=== Text shown ===

Your report on Al Franken's huge out-of-state fundraising ("All politics is local? Not in U.S. Senate race," Jan. 20) rings a bit ironic.
As a recent immigrant to Minnesota from Illinois, I arrived here already attracted to Franken's senatorial campaign, based on his national reputation as a progressive thinker. But much to my surprise, long before my Chicago accent has converted to Minnesotan, I've discovered that the strongest voice of progressive thinking in the Senate race belongs to native son Jack Nelson-Pallmeyer.
On health care, the war and the economy, Nelson-Pallmeyer is leagues ahead of Franken in speaking out for the changes we need. Too bad Hollywood money doesn't know this yet.
ANDY BERMAN, ST LOUIS PARK
Maybe organ donation programs need better organization The Q & A with Dr. Arthur Matas regarding paying for kidney donations (Opinion Exchange, Jan. 13) hit a nerve with me. I have tried several times to become a kidney donor. I think of two kidneys as being superfluous, and I know that if I were to donate a kidney then later in life I end up needing a transplant myself, I end up going to the front of the waiting list by virtue of having donated in the past. As it should be.
When a friend's husband needed a kidney donation, I went through the donor education program at Hennepin County Medical Center, along with the recipient's parents and brothers. A brother turned out to be a match and donated, so I never got beyond blood-type testing.
I've since offered my kidney to two other people (through their family members with whom I worked), but relatives stepped up to the plate and donated.
I then contacted the anonymous kidney donor program through the University of Minnesota H&C/Fairview. After I received a packet in the mail of information to read and forms to fill out, I realized that I was missing some key information and forms (according to the enclosed list of things I should have received). Subsequent phone calls to their offices resulted in my receiving more information in the mail, but nothing that I specifically needed. They seemed disorganized and repeatedly unable to fulfill a simple request for a specific form necessary for anonymous kidney donation. After three failed attempts to get the information and forms required, I gave up.

===

-- Tasks --
1: In the letters above, at which medical center did the writer go through a donor education program when a friend's husband needed a kidney?
2: Render this sentence from the letters above into Spanish: "Too bad Hollywood money doesn't know this yet."
3: Reproduce the portion of the letters above between "ANDY BERMAN, ST" and "beyond blood-type testing.", inclusive.
Rely only on the letters above for anything asked here.

=== Source material ===

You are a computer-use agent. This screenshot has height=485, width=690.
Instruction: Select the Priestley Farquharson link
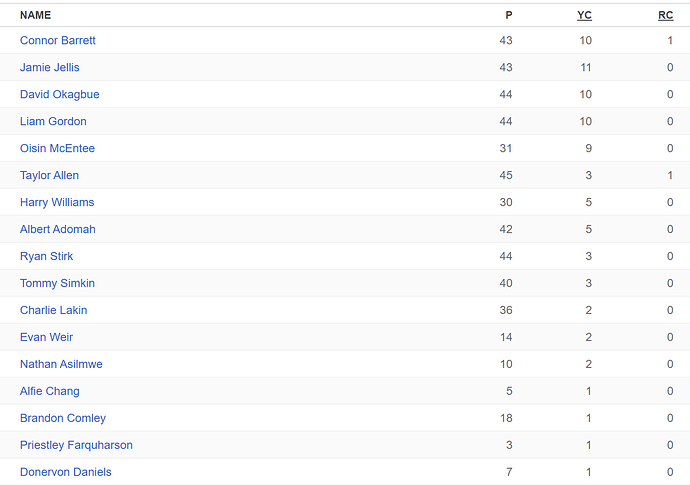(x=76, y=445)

===
=== Source material ===

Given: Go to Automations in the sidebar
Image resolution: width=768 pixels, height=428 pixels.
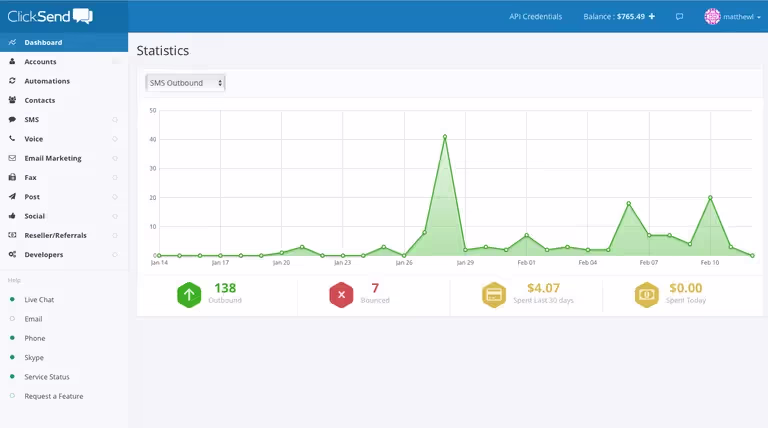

===

-- Solutions to the exercise --
1: Hennepin County Medical Center

2: Lástima que el dinero de Hollywood todavía no lo sepa.

3:
ANDY BERMAN, ST LOUIS PARK
Maybe organ donation programs need better organization The Q & A with Dr. Arthur Matas regarding paying for kidney donations (Opinion Exchange, Jan. 13) hit a nerve with me. I have tried several times to become a kidney donor. I think of two kidneys as being superfluous, and I know that if I were to donate a kidney then later in life I end up needing a transplant myself, I end up going to the front of the waiting list by virtue of having donated in the past. As it should be.
When a friend's husband needed a kidney donation, I went through the donor education program at Hennepin County Medical Center, along with the recipient's parents and brothers. A brother turned out to be a match and donated, so I never got beyond blood-type testing.